Bien entendu, espérant surfer sur son succès, Marine Le Pen ne va avoir de cesse de réclamer la dissolution de l'Assemblée nationale, estimant que le président de la République n'a plus de majorité. Bien entendu, ce sera en pure perte. Mais le climat va incontestablement se tendre. Paradoxalement, la majorité va trouver avec l'UMP son meilleur allié pour éviter la dissolution. Le principal parti de l'opposition craint en effet très fortement la concurrence des candidats frontistes en cas d'élections législatives anticipées. Du moins, tant que l'UMP reste dans sa configuration actuelle.

De fait, s'il s'avère que le Front national arrive bien en tête au scrutin de dimanche, cela risque de fortement tanguer à l'UMP. Les forces contraires qui s'expriment plus ou moins mezza voce au sein du parti vont prendre davantage d'ampleur.

L'UMP secouée par ses différents courants internes

ll y a d'abord ceux de la "Droite Populaire" qui vont réclamer quasi ouvertement un dialogue, voire une future alliance, avec le Front national, estimant que celui-ci s'est dé-diabolisé et est est devenu nettement plus fréquentable que par le passé.

A l'inverse, les anciens Premiers ministres Alain Juppé et Jean-Pierre Raffarin affirmeront exactement l'inverse, estimant que l'UMP ne doit pas tergiverser avec les "valeurs" et qu'il convient davantage de regarder du côté des centristes de l'UDI. François Fillon, lui, tactiquement, s'est déjà interrogé à voix haute sur l'avenir de l'UMP. Il semble avoir de gros doutes sur le maintien de la formation. Et ce non seulement en raison des divisions internes sur la stratégie à adopter par rapport au Front National, mais aussi à cause de la grave crise de gouvernance que connaît le mouvement.

Jean-François Copé va-t-il perdre la présidence de l'UMP?

Englué dans l'affaire "Bygmalion" - du nom de l'entreprise organisatrice de différentes manifestations internes à l'UMP appartenant à des proches de Jean-François Copé et dont les prestations auraient été surfacturées - l'actuel président de l'UMP est de nouveau très contesté. Mardi 27 mai, le bureau de l'UMP va donner lieu "à un grand déballage", selon les propres termes d'un cacique du parti. Il n'est d'ailleurs pas exclu que Jean-François Copé soit contraint de quitter la présidence sous "l'amicale" pression de plusieurs ténors du parti.

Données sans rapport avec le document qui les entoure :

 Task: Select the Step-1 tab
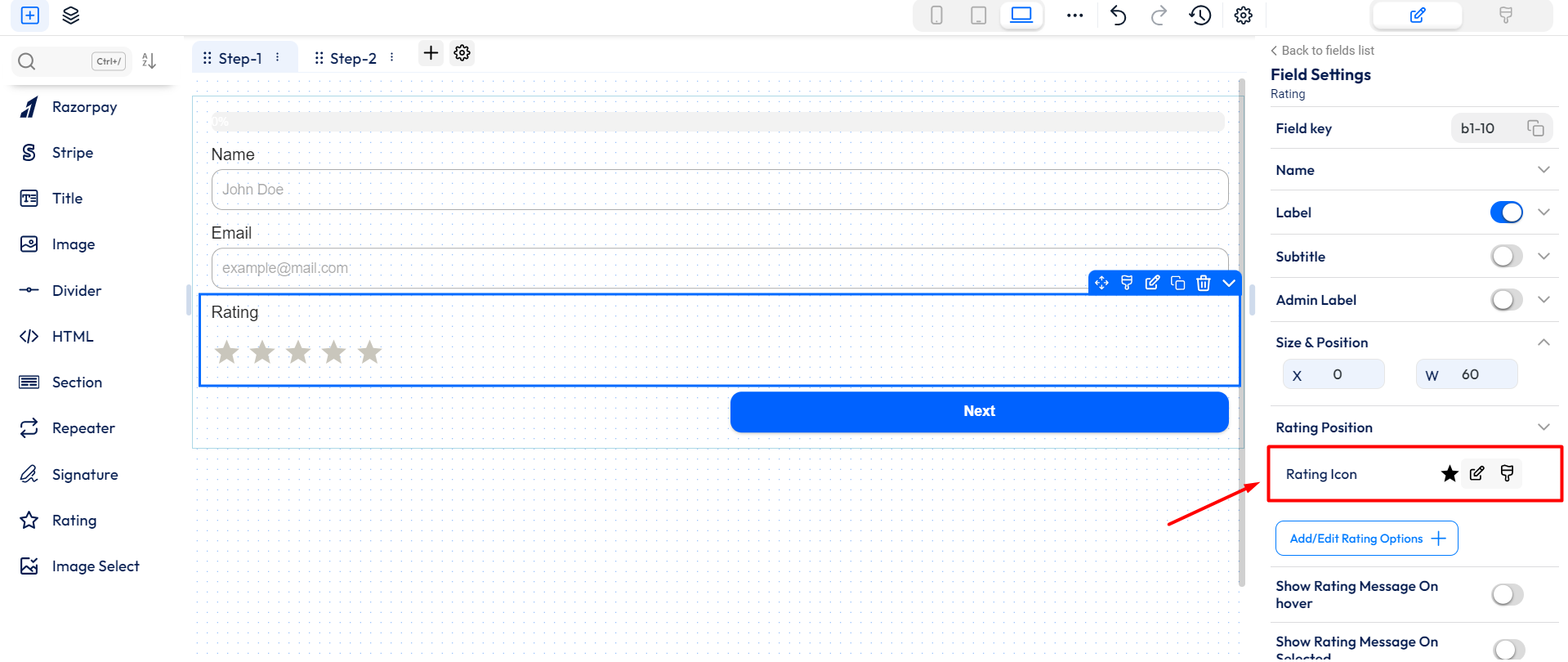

Une situation confuse qui pourrait pousser Nicolas Sarkozy à sortir de sa "fausse" préretraite politique. Mais l'ancien chef de l'Etat a un problème : plusieurs hypothèques judiciaires pèsent sur lui et elles ne sont pas encore levées, loin de là. De plus, s'il reste le plus populaire des potentiels candidats à droite pour l'élection présidentielle, Alain Juppé commence à lui tailler des croupières. Et, une fois revenu dans l'arène, Nicolas Sarkozy risque de perdre rapidement de son aura.

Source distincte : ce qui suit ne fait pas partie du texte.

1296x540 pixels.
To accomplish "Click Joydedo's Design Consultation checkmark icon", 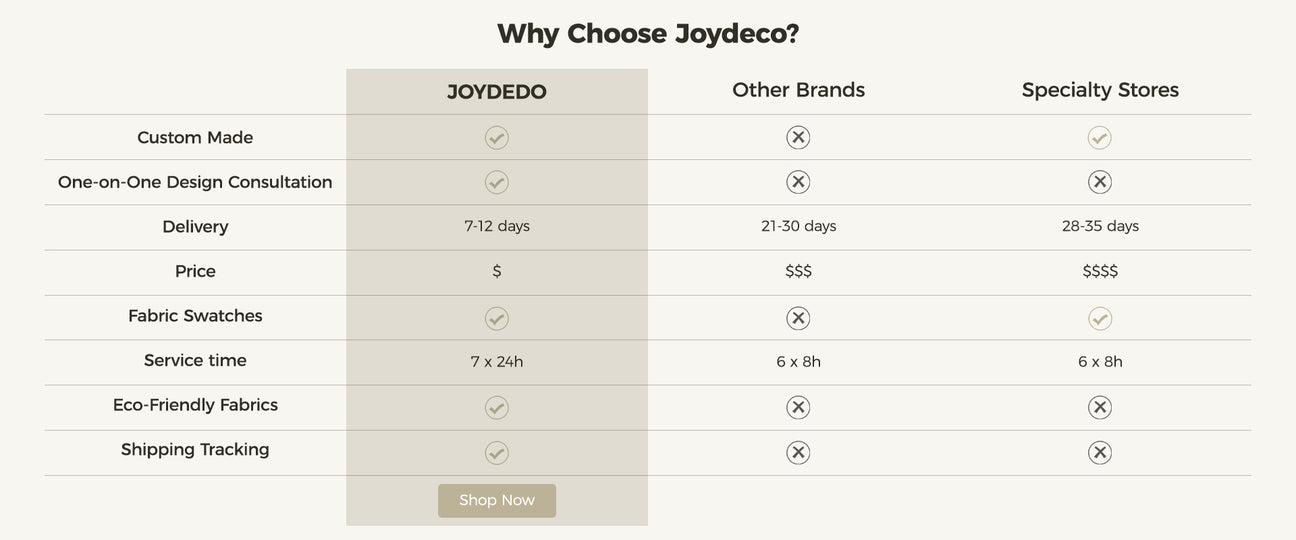I will click(497, 182).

Toute cette confusion va faire le bonheur de Marine Le Pen. Les bisbilles internes à l'UMP et la grande déprime qui va régner au sein du PS ne pourront que galvaniser les cadres de son parti qui vont redoubler d'efforts dans la perspectives des prochains scrutins locaux et nationaux. Indéniablement, avec sa percée, voire sa victoire, au scrutin de dimanche, le Front National va se retrouver au centre de l'échiquier politique dans les mois à venir.